[Goal]
Copy the records below exactly as they are, line for line.

===== Exercise data =====

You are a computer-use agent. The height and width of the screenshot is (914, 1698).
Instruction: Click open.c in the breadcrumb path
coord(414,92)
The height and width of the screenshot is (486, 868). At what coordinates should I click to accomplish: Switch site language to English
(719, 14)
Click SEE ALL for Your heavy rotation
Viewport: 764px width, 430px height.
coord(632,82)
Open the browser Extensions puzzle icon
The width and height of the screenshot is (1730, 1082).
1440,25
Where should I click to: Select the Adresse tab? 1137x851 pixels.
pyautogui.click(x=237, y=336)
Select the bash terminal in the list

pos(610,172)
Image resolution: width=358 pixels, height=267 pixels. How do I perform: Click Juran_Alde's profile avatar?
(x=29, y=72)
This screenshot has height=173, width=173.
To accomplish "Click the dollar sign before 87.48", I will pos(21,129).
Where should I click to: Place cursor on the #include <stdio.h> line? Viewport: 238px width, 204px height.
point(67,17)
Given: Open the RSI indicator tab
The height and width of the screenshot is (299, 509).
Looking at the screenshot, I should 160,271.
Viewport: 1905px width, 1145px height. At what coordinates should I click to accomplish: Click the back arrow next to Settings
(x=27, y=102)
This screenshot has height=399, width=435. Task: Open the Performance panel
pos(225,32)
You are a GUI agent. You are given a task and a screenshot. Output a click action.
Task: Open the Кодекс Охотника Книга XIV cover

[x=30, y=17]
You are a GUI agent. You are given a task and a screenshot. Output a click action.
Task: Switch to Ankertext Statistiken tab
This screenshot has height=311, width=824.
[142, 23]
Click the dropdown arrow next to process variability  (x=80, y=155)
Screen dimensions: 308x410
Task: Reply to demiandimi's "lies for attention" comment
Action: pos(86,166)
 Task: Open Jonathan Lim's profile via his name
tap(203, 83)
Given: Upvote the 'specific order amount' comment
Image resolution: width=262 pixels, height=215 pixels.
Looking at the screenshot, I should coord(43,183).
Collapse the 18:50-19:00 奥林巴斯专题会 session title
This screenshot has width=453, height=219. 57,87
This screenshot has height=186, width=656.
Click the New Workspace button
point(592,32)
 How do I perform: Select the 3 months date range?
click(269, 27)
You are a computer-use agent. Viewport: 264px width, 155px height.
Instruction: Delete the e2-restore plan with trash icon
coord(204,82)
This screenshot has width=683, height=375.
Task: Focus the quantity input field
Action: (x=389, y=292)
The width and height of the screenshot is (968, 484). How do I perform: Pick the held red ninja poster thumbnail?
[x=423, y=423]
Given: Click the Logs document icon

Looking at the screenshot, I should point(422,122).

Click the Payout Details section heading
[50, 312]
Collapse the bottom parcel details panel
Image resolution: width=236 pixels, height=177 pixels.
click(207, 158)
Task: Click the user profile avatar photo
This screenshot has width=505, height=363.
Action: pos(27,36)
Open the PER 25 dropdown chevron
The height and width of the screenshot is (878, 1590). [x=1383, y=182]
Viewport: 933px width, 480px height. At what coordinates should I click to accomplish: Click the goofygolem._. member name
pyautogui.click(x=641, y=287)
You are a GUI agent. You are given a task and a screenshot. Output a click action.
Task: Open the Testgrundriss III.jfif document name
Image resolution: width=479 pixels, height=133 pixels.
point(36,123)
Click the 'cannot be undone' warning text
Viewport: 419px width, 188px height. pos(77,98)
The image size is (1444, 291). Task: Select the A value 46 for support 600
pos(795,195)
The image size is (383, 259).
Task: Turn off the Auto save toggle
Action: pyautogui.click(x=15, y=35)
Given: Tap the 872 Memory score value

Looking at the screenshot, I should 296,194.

=====

[Response to this exercise]
You are a computer-use agent. The height and width of the screenshot is (914, 1698).
Instruction: Click open.c in the breadcrumb path
coord(414,92)
The height and width of the screenshot is (486, 868). At what coordinates should I click to accomplish: Switch site language to English
(719, 14)
Click SEE ALL for Your heavy rotation
Viewport: 764px width, 430px height.
coord(632,82)
Open the browser Extensions puzzle icon
The width and height of the screenshot is (1730, 1082).
1440,25
Where should I click to: Select the Adresse tab? 1137x851 pixels.
pyautogui.click(x=237, y=336)
Select the bash terminal in the list

pos(610,172)
Image resolution: width=358 pixels, height=267 pixels. How do I perform: Click Juran_Alde's profile avatar?
(x=29, y=72)
This screenshot has height=173, width=173.
To accomplish "Click the dollar sign before 87.48", I will pos(21,129).
Where should I click to: Place cursor on the #include <stdio.h> line? Viewport: 238px width, 204px height.
point(67,17)
Given: Open the RSI indicator tab
The height and width of the screenshot is (299, 509).
Looking at the screenshot, I should 160,271.
Viewport: 1905px width, 1145px height. At what coordinates should I click to accomplish: Click the back arrow next to Settings
(x=27, y=102)
This screenshot has height=399, width=435. Task: Open the Performance panel
pos(225,32)
You are a GUI agent. You are given a task and a screenshot. Output a click action.
Task: Open the Кодекс Охотника Книга XIV cover

[x=30, y=17]
You are a GUI agent. You are given a task and a screenshot. Output a click action.
Task: Switch to Ankertext Statistiken tab
This screenshot has height=311, width=824.
[142, 23]
Click the dropdown arrow next to process variability  (x=80, y=155)
Screen dimensions: 308x410
Task: Reply to demiandimi's "lies for attention" comment
Action: pos(86,166)
 Task: Open Jonathan Lim's profile via his name
tap(203, 83)
Given: Upvote the 'specific order amount' comment
Image resolution: width=262 pixels, height=215 pixels.
Looking at the screenshot, I should coord(43,183).
Collapse the 18:50-19:00 奥林巴斯专题会 session title
This screenshot has width=453, height=219. 57,87
This screenshot has height=186, width=656.
Click the New Workspace button
point(592,32)
 How do I perform: Select the 3 months date range?
click(269, 27)
You are a computer-use agent. Viewport: 264px width, 155px height.
Instruction: Delete the e2-restore plan with trash icon
coord(204,82)
This screenshot has width=683, height=375.
Task: Focus the quantity input field
Action: (x=389, y=292)
The width and height of the screenshot is (968, 484). How do I perform: Pick the held red ninja poster thumbnail?
[x=423, y=423]
Given: Click the Logs document icon

Looking at the screenshot, I should point(422,122).

Click the Payout Details section heading
[50, 312]
Collapse the bottom parcel details panel
Image resolution: width=236 pixels, height=177 pixels.
click(207, 158)
Task: Click the user profile avatar photo
This screenshot has width=505, height=363.
Action: pos(27,36)
Open the PER 25 dropdown chevron
The height and width of the screenshot is (878, 1590). [x=1383, y=182]
Viewport: 933px width, 480px height. At what coordinates should I click to accomplish: Click the goofygolem._. member name
pyautogui.click(x=641, y=287)
You are a GUI agent. You are given a task and a screenshot. Output a click action.
Task: Open the Testgrundriss III.jfif document name
Image resolution: width=479 pixels, height=133 pixels.
point(36,123)
Click the 'cannot be undone' warning text
Viewport: 419px width, 188px height. pos(77,98)
The image size is (1444, 291). Task: Select the A value 46 for support 600
pos(795,195)
The image size is (383, 259).
Task: Turn off the Auto save toggle
Action: pyautogui.click(x=15, y=35)
Given: Tap the 872 Memory score value

Looking at the screenshot, I should 296,194.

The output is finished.